B2B Website Technology: Why I Say, Proprietary-Smietary

by Jennifer Beever

Proprietary website technologyShould you base your business to business website on a closed, proprietary technology or an open source technology platform that a majority of web developers can work with? In most cases, I recommend open source.

I came out of the software industry to found my marketing consulting business, New Incite, fifteen years ago. I get proprietary software. I sold and marketed proprietary software for fourteen years.

But along comes open source, and, as a result, a plethora of applications and add-ons that can make a web developer’s (and a website owner’s) life a lot easier. I work with small- to mid-size businesses for whom cost makes a difference and productivity is key. My recommendation to my clients is that they go with open source technologies. We’ve developed websites with open source platforms Word Press and Joomla and have considered Drupal.

Why? Open source is cheaper and more people know how to work with open source technologies. Proprietary systems are, well, proprietary. And often expensive. Only the developer and those licensed to work with the platform can do so. What happens when that developer goes away? Just disappears? This has happened to at least three clients that I can think of.

One negative aspect of open source websites is that the open source is well, “open” to hacking and malware. We have found malware inserted into WordPress sites on two occasions and removed it for our clients. There are add-on programs that you can install to protect from malware and backup your website. With some tools or utilities in place, I think  malware and the possibility of hacking on open source website risks are manageable.

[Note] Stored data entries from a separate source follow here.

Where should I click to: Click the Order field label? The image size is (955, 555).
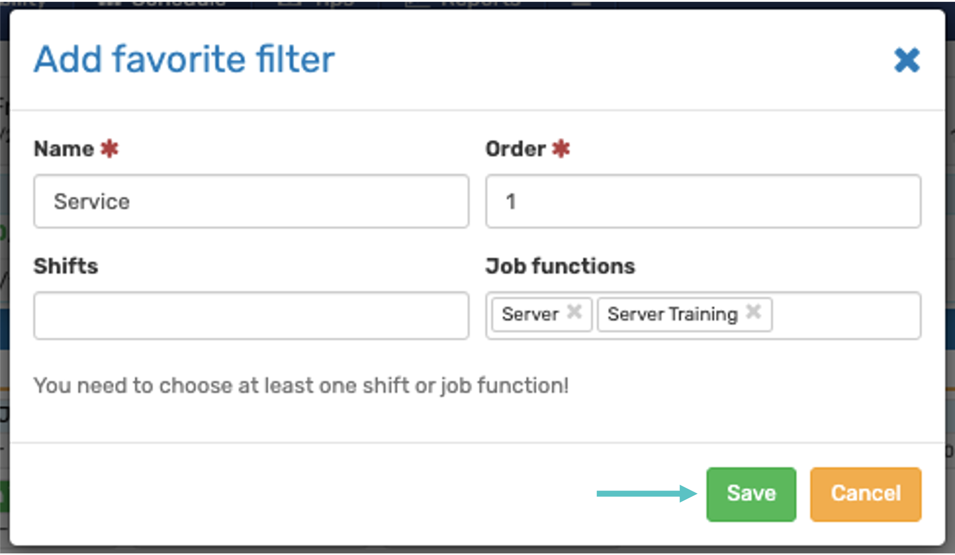point(516,149)
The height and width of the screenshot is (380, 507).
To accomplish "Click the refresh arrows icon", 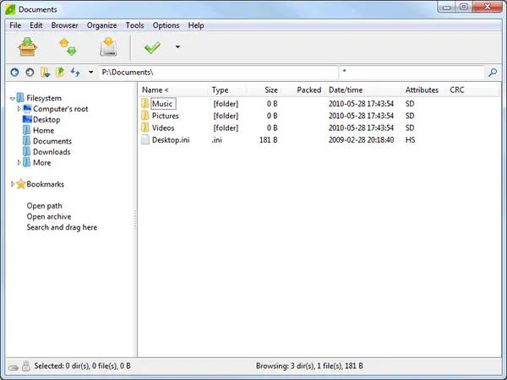I will tap(75, 73).
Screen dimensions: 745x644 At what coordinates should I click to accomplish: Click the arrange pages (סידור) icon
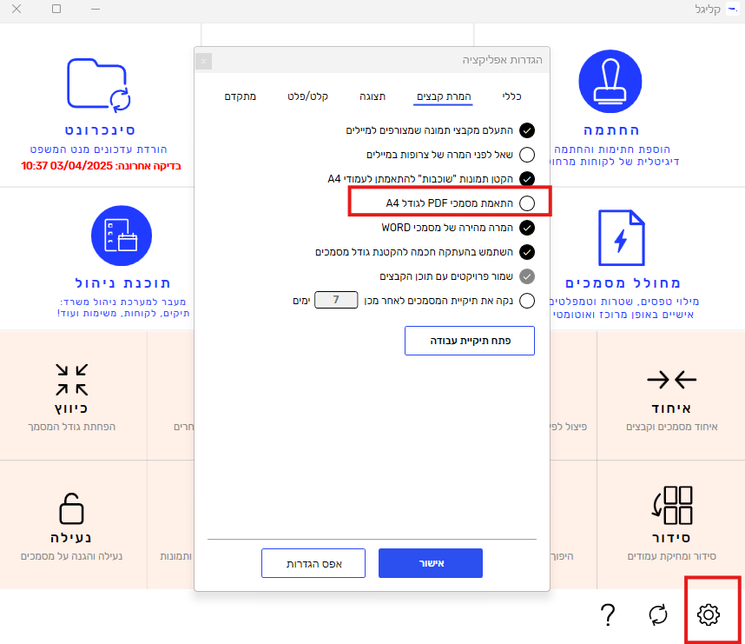pos(671,507)
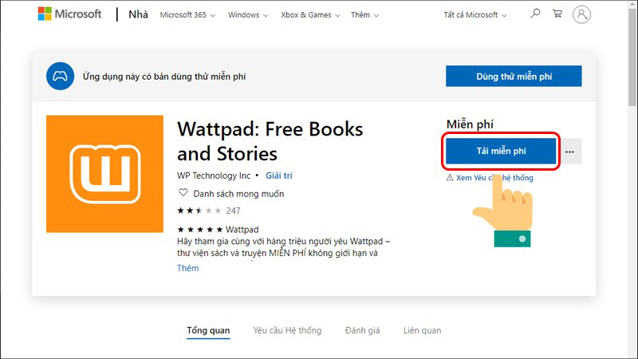Switch to the Đánh giá tab
Image resolution: width=638 pixels, height=359 pixels.
point(362,330)
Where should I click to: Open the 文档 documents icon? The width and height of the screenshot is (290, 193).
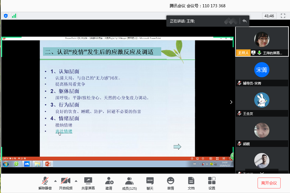pyautogui.click(x=191, y=181)
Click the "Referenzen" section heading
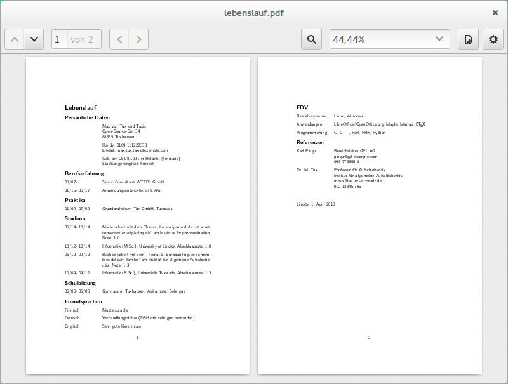This screenshot has width=508, height=384. point(310,142)
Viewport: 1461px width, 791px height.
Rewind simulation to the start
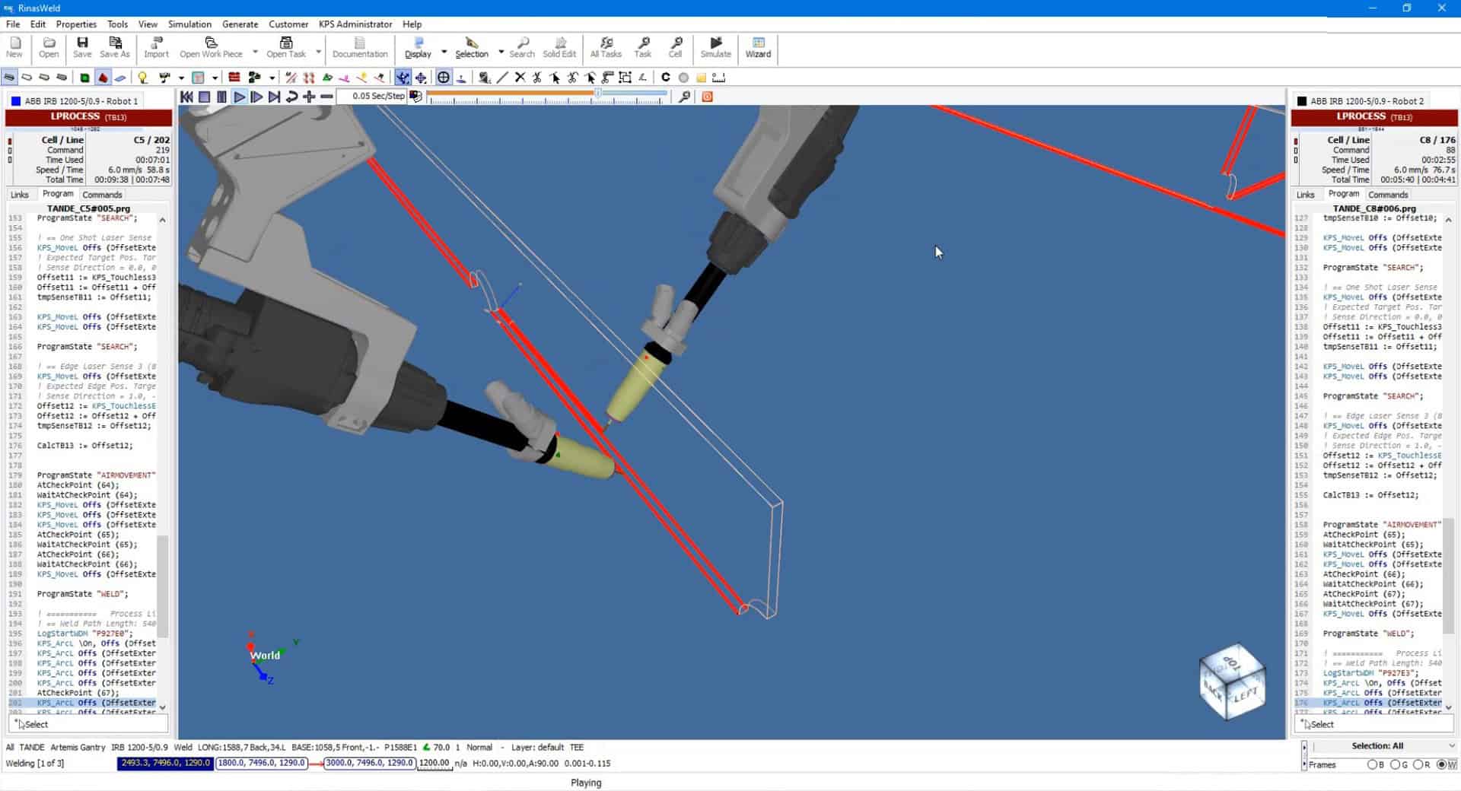point(186,97)
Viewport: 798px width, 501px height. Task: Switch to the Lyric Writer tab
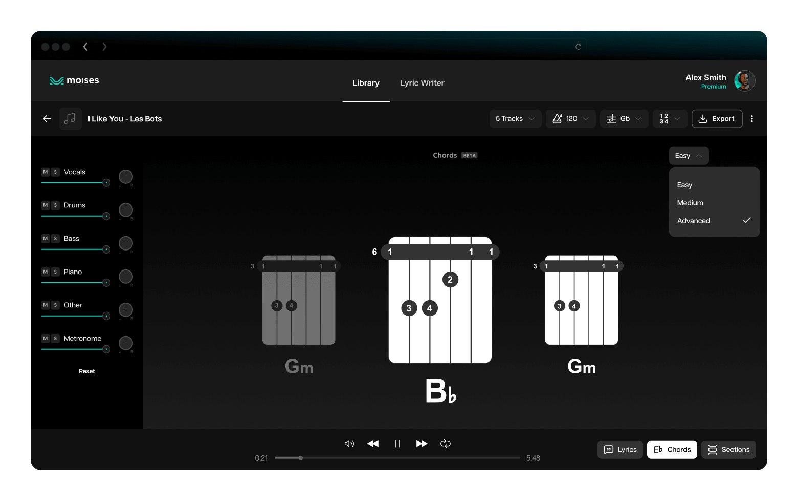pyautogui.click(x=422, y=83)
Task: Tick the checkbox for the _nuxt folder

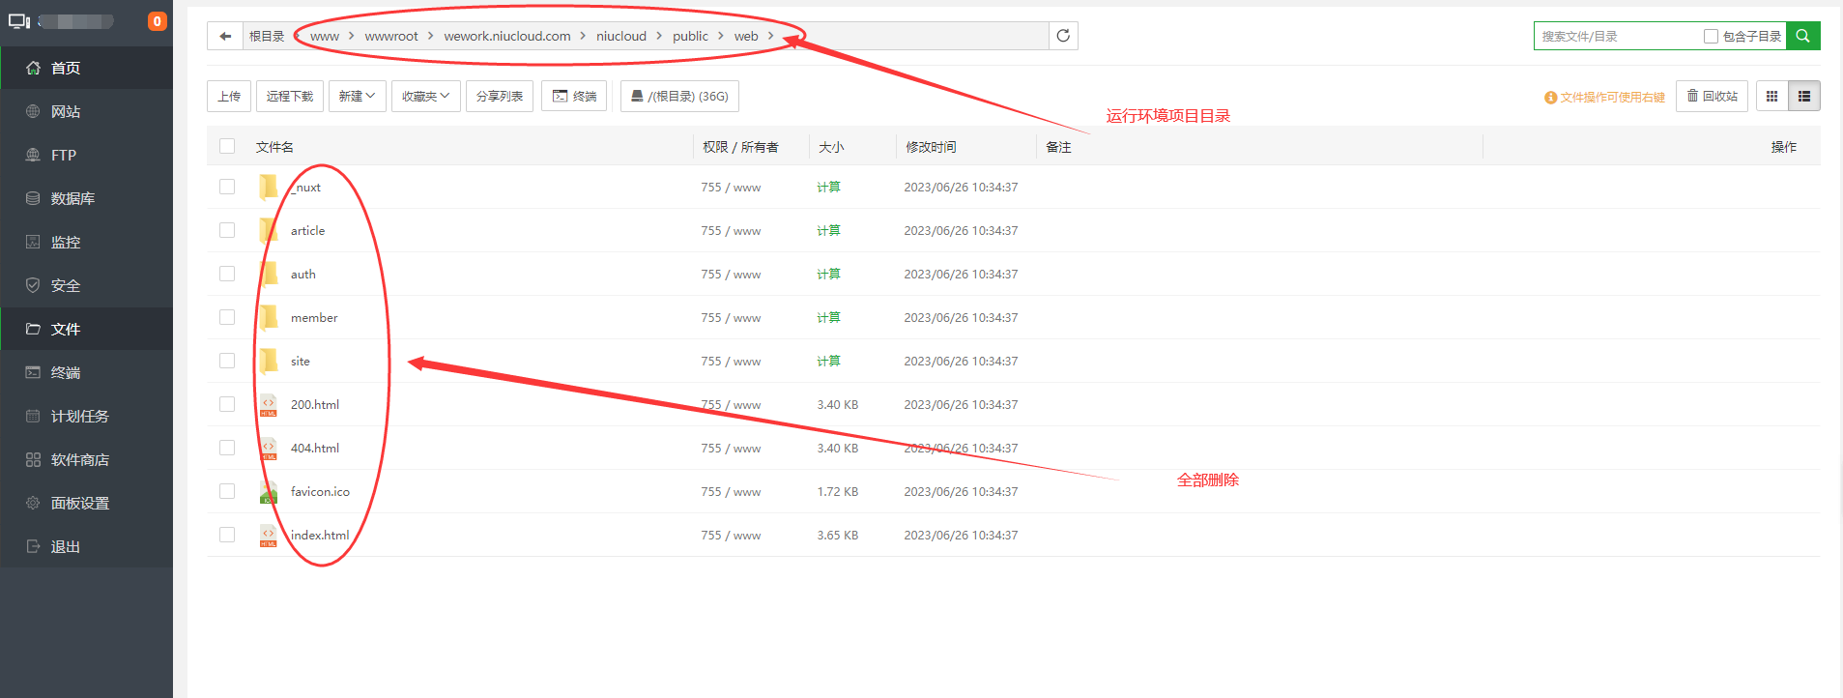Action: point(227,187)
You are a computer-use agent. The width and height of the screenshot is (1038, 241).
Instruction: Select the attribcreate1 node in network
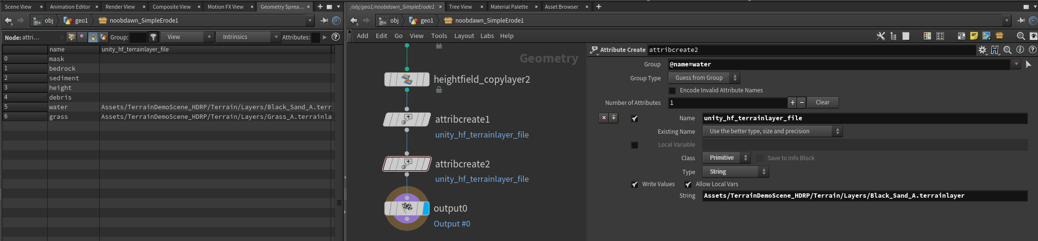(x=407, y=119)
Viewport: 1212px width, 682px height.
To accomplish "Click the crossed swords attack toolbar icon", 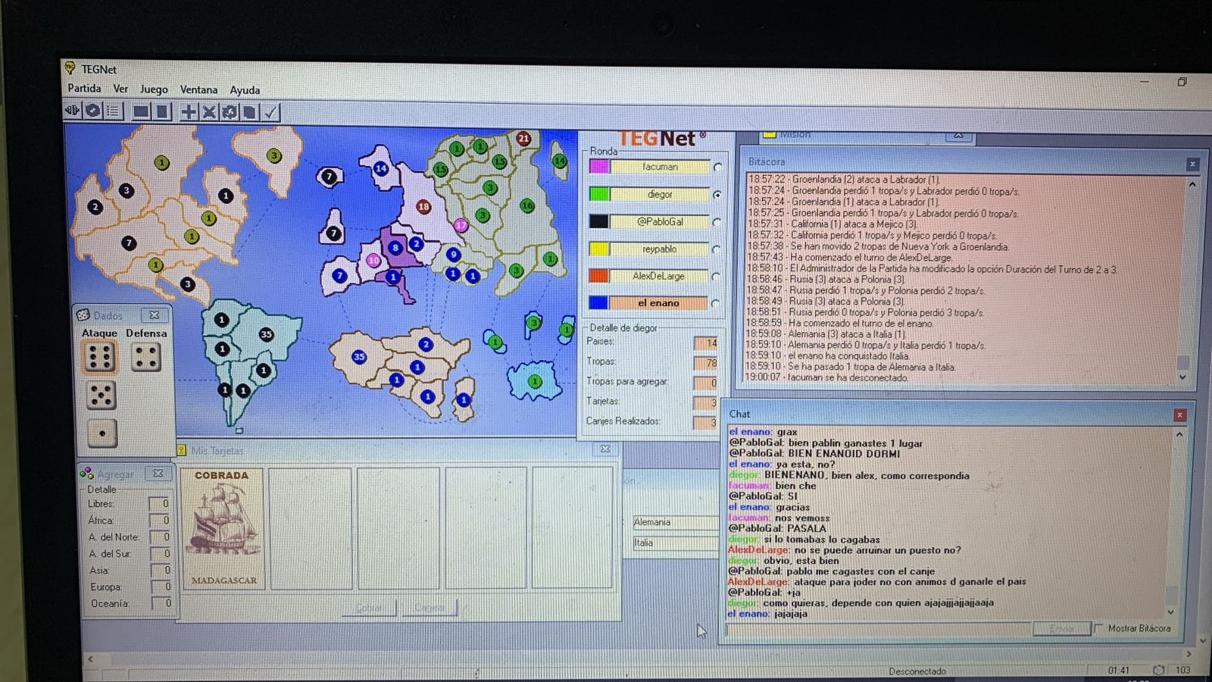I will (x=208, y=112).
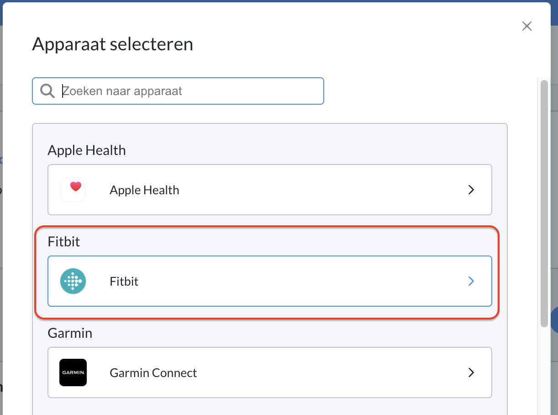Click the Fitbit section heading
Image resolution: width=558 pixels, height=415 pixels.
64,242
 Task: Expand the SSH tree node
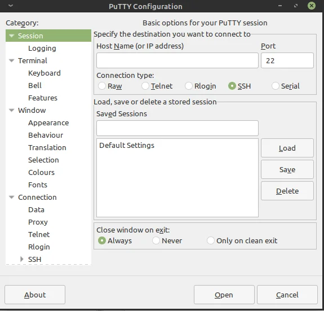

So, “proprietary, smietary.” Don’t go there unless you have a really good reason. If you have to go with a proprietary technology platform, find out how old it is (the older the code, the less likely the search engines will find you) and find out whether or not the source code is held in an escrow account or otherwise available in case the developer goes out of business.

Marketers, web developers, what’s your opinion on proprietary versus open source websites? Please comment.